Mechanical Competition Triggered by Innate Immune Signaling Drives The Collective Extrusion of Bacterially-Infected Epithelial Cells

Abstract

Several intracellular bacterial pathogens alter the mechanics of their mammalian host cells to promote their dissemination through tissues. Conversely, host cells may respond to the presence of intracellular pathogens by altering their own mechanical behavior to limit infection spread. Here, we monitored epithelial cell monolayers sparsely infected with the intracellular bacterial pathogens Listeria monocytogenes or Rickettsia parkeri over the course of several days. We found that, under conditions where these pathogens trigger innate immune signaling through the NF-κB pathway and use actin-based motility to spread non-lytically from cell to cell, domains of infected cells form enormous three-dimensional mounds. We show that these infection mounds result from uninfected cells moving toward the site of infection, collectively squeezing the softer and less contractile infected cells upward and ejecting them from the epithelial monolayer. Bacteria in infection mounds are less able to spread laterally in the monolayer, limiting the growth of the focus, while extruded infected cells eventually undergo cell death.

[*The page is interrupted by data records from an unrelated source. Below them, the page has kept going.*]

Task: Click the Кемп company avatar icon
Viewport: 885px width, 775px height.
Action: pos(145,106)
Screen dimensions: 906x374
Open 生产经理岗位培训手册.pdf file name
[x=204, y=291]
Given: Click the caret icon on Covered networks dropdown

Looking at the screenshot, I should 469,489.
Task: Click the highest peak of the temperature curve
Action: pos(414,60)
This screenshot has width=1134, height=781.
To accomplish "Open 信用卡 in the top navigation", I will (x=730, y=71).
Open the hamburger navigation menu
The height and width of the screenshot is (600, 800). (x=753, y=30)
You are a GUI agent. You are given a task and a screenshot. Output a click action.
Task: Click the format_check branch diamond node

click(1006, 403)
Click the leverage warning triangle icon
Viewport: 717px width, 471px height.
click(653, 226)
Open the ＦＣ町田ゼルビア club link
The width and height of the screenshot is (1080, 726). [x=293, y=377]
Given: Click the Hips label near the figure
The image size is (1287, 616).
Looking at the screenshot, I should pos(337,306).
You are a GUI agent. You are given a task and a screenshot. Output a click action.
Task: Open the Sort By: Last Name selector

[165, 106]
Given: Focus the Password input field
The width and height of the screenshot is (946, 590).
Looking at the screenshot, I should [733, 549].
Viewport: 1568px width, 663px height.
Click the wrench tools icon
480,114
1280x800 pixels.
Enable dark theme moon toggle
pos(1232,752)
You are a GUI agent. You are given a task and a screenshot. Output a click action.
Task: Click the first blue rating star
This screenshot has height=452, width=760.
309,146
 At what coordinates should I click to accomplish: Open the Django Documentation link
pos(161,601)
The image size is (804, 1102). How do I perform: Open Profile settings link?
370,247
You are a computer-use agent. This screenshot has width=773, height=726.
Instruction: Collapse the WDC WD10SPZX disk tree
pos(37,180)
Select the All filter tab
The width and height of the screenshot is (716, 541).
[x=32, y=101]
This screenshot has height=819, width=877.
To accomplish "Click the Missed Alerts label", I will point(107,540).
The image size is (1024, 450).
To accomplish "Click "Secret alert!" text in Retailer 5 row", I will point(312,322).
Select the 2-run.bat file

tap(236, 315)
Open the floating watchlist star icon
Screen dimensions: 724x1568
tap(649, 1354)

This cellular competition between infected and uninfected cells leading to infected cell extrusion en masse is driven by active directional migration in uninfected bystander cells, intact cell-cell junctions and innate immune signaling. in addition, cells in infected monolayers exhibit behavioral and molecular signatures of the epithelial to mesenchymal transition (EMT). in summary our findings showcase that coordinated forceful action by uninfected bystander cells actively eliminates large domains of infected cells, consistent with the hypothesis that this collective cell response represents an innate immunity-driven process that could help to limit the local spread of infection.